Episodic Memory Module

-This module iterates over our input using the question multiple times to create an episode. During each iteration, an attention mechanism is used over the input using the question and the previous memory (m_{i-1}) to generate the next episode e_i.


-This episode is then used with the previous memory (m_{i-1}) and fed into an RNN to give us the next memory m_i. The initial state for the memory is just the question representation itself. (m_0 = q). After multiple episodes, we will have many memories m_i. The final memory (m_T) will be fed into the answer module.

Why do we need multiple episodes?

-We can think of multiple episodes as necessary for attending to different parts of the sentence after realizing from one pass that something else is important. For example in the image above, we are asking where is the football? In the first pass, it sees that sentence 7 is important because it says football but in the second pass it also picks up on John as relevant information because he was also in the first pass in the same sentence as football. With multiple passes, we can gather more and more relevant information.

Attention Mechanism

-The attention mechanism is a bit different from the usual ones we have seen with NMT. In the attentional interface with NMT, we use the hidden states from the encoder and the previous hidden state from the decoder to feed through tanh and then softmax to get alpha (basically probabilities for each of the hidden states in the encoder). We multiply this alpha by the original encoder hidden states and then sum to get a single context vector c, which acts the weighted concatenation of all the encoder hidden states given the previous decoder state.

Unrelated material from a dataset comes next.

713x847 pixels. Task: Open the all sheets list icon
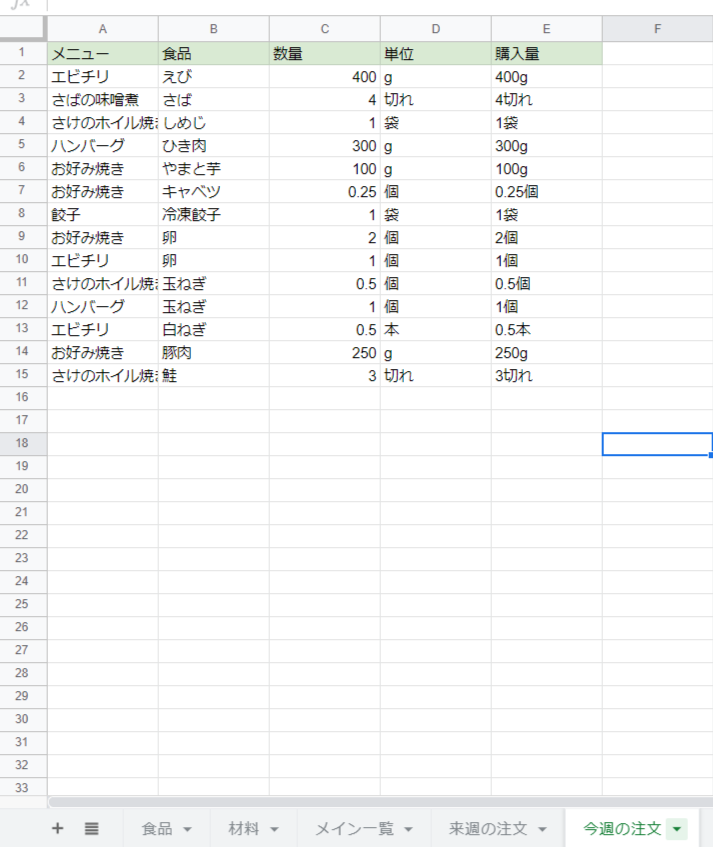click(91, 828)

  • Here, for each iteration of the input (episode) we will be generating e (which is like our alphas but is generated using sigmoid so sum of all e’s can be > 1). To generate these e’s for each pass, we use a gating function (two-layered MLP).
  • The output of this gating system is used with a GRU to generate the hidden states e which compose the entire episode.


  • The gating system has several advantages but on the main reasons for its use is the opportunity for us to train it. Datasets such as the Facebook babi q/a sets identify which facts in the input are helpful for answering a particular question. The gating mechanism results in e which is the importance for each input in the input, so we can use a cross entropy loss function to train this G.
  • We can know when to stop our iterative passes by setting a maximum amount OR we append an END OF PASSES input representation to our inputs and if the results from an episode have a significant value for this end if passes input representation, we will stop.

Answer Module

  • After each iteration through the input, we generate a memory (m_i). After the last episode, we receive the last memory m_T. This memory is passed onto the answer module.


  • The predicted answer is trained with the actual answer appended with an EOS token.

Training Points:

  • performed 18/20 tasks successfully (error < 0.05) compared to the end-end memory network by Weston et. al. 2015 (16/20).
  • Benefits of episodic memory has qualitative results we can see:


Unique Points:

  • I like how the motivation for the episodic memory came from the hippocampus function in our brain. It is able to retrieve temporal states that are triggered by a response (sight, sound, tactile input, etc.)
  • When the input is multiple sentences, we only use the hidden states as the EOS tokens as the input. It would be more computation to use the hidden states from every single word but I wonder how this affects performance. Is the EOS token’s hidden state enough to capture information for really long inputs (like entire articles)?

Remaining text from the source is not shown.